Est-ce simplement un grigri portant bonheur auquel s’accroche tout homme dans la peur et le malheur ? Certains racontent que des croix ont détourné des balles et protégé des vies. Et qui penserait à condamner ces gestes irrationnels qui ressemblent à tant d’autres superstitions à travers le monde ? est-ce une simple promesse d’un autre monde, plus beau que celui où nous mourrons ? Est-ce un signe que donnerait de l’autre rive Celui qui connaît la paix ? Est-ce la consolation qui nous aiderait à quitter cette vallée de larmes ? Est-ce un signe d’appartenance qui permettrait de séparer les chrétiens des autres ?
La croix est pourtant d’abord le rappel de l’Incarnation. Jésus est cloué sur une croix, planté sur cette terre et c’est là qu’il nous donne le salut. Il ne vient pas nous retirer du monde. Au contraire, il est venu dans ce monde par amour des hommes et envoie ses disciples jusqu’aux extrémités de la terre.
Il faut sans doute accepter le mystère de cet amour paternel qui accepte de plonger son propre Fils dans la cruauté d’une humanité déchirée par les passions les plus folles. Comme Jésus s’abandonne à son Père dans la souffrance et la mort de la croix, nous devons faire confiance même quand nous ne comprenons pas. Comme l’adolescent envoyé en pension par des parents exigeants ne peut comprendre que c’est pour son bien, sa maturation, qu’ils lui imposent cette épreuve.
Qui sommes-nous pour faire la leçon à Dieu ?
Peut-être, si nous avons la chance de connaître quelques années de paix et de prospérité, pourrons-nous entrevoir comment la croix nous sauve. Dans un monde sans souffrance, sans blessure, sans danger, que deviendrions-nous ? Des égoïstes suffisants, des petits dieux orgueilleux, des indifférents saturés de mépris. Quand tout va bien, voilà ce que nous devenons : ne le constatez-vous pas ? Ce n’est que s’il y a un drame que le quartier se parle. Ce n’est qu’au tour d’un parent souffrant qu’une famille échappe à la dispersion. Ce n’est que parce qu’il y a des morts que vous vous intéressez à l’actualité. La croix qui nous sauve, c’est la souffrance qui nous appelle à l’entraide, au partage et à la fraternité. Certes nombreux sont ceux qui se détournent et regardent ailleurs pour sauver leur peau et les quelques privilèges qui vont avec. Mais d’autres deviennent alors des hommes, quelque fois des héros, toujours des saints.
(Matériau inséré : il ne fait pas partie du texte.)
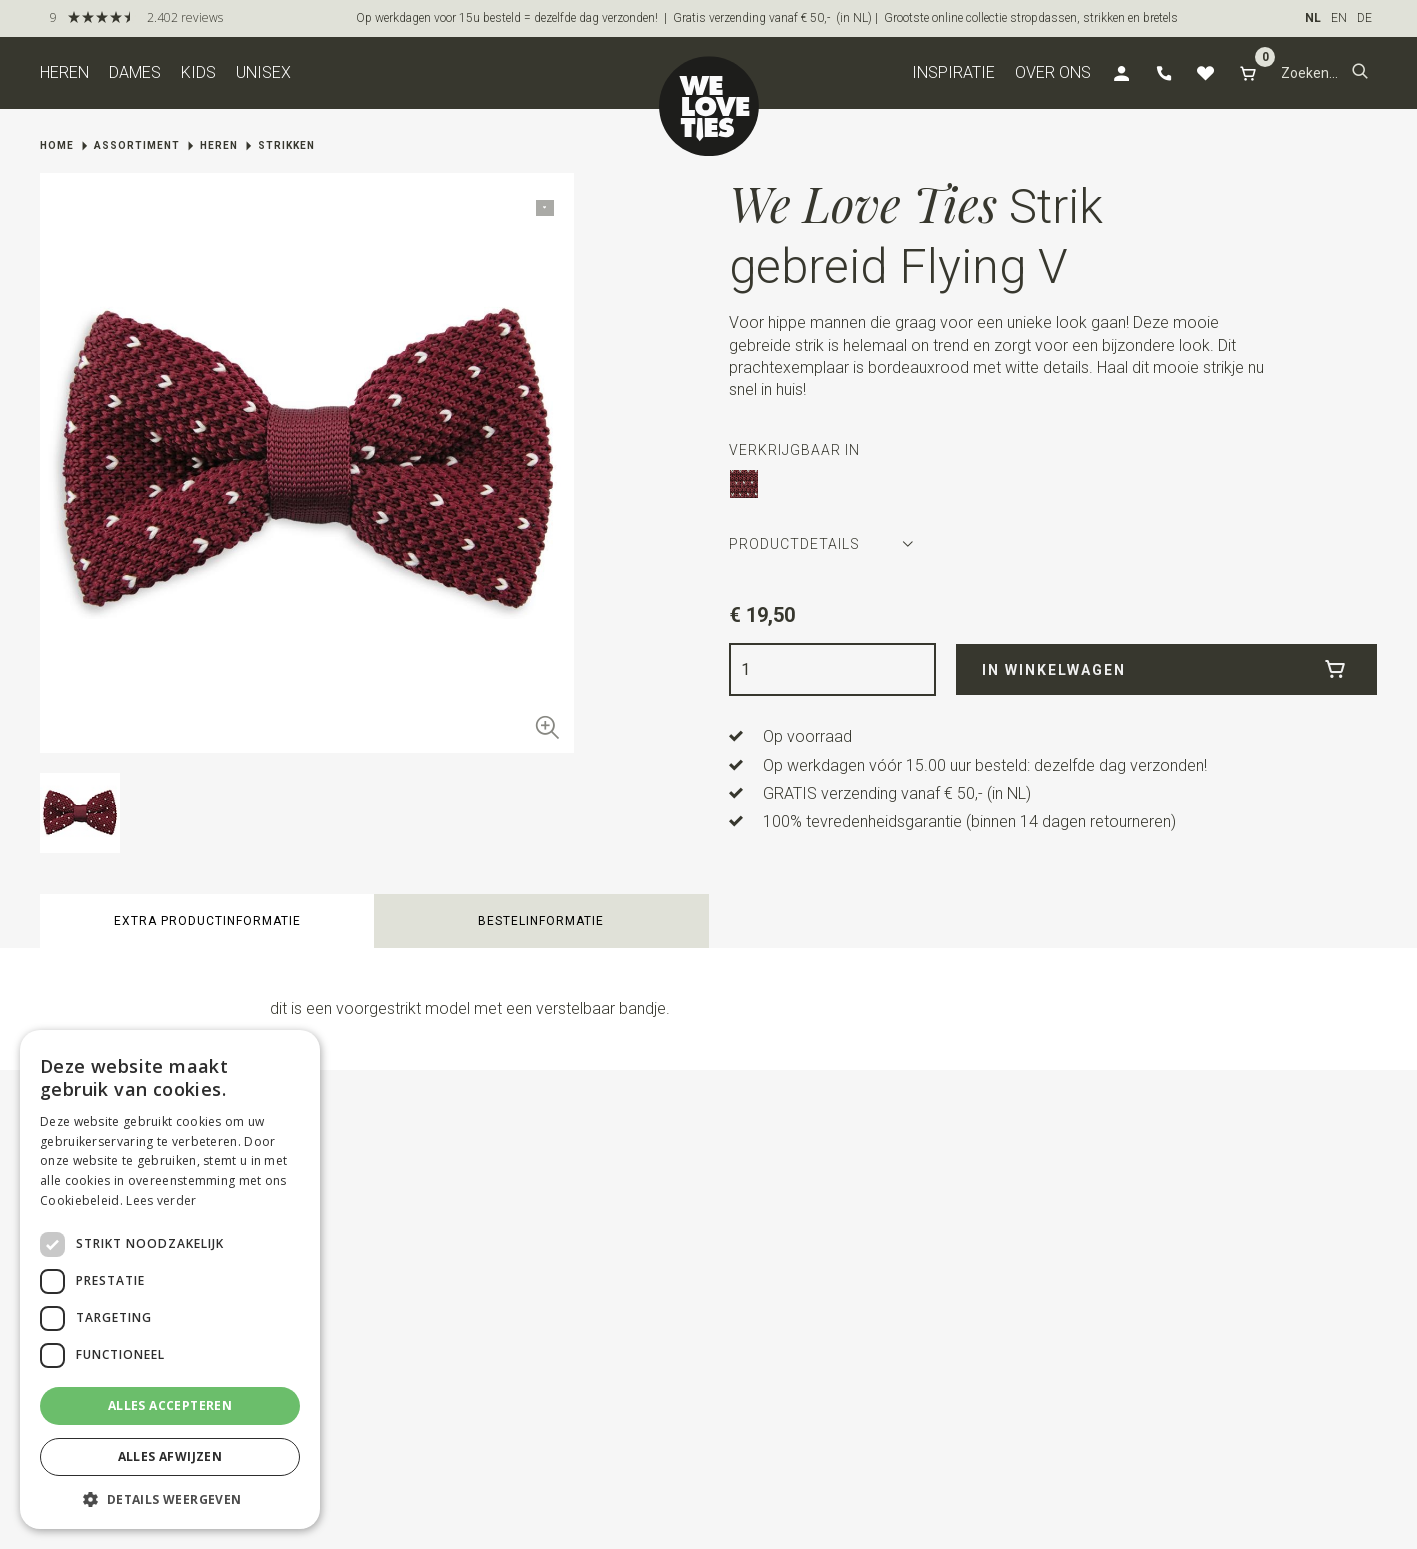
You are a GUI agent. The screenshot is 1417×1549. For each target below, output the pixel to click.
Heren (64, 72)
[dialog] (170, 1279)
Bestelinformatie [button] (541, 921)
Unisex (263, 72)
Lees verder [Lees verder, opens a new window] (161, 1200)
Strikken (286, 145)
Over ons (1053, 72)
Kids (198, 72)
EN (1339, 18)
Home (57, 145)
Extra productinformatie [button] (207, 921)
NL (1313, 18)
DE (1364, 18)
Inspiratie (953, 72)
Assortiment (137, 145)
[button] (1360, 73)
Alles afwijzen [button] (170, 1456)
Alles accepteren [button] (170, 1405)
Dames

La croix est plantée au cœur de l’actualité quotidienne. Quand on pleure, quand on souffre, quand on meurt autour de vous, détournez-vous les yeux ? Vous bouchez-vous les oreilles ? Allez-vous dire non à cet élan inattendu qui submerge votre cœur ? Même si vous vous sentez impuissant, ce cri que vous pousserez vers le ciel, ce mouvement de compassion et ces larmes qui creuseront votre visage, cette générosité qui vous surprend vous-même, cette prière qui montera à vos lèvres, tout cela dira l’efficacité de la croix.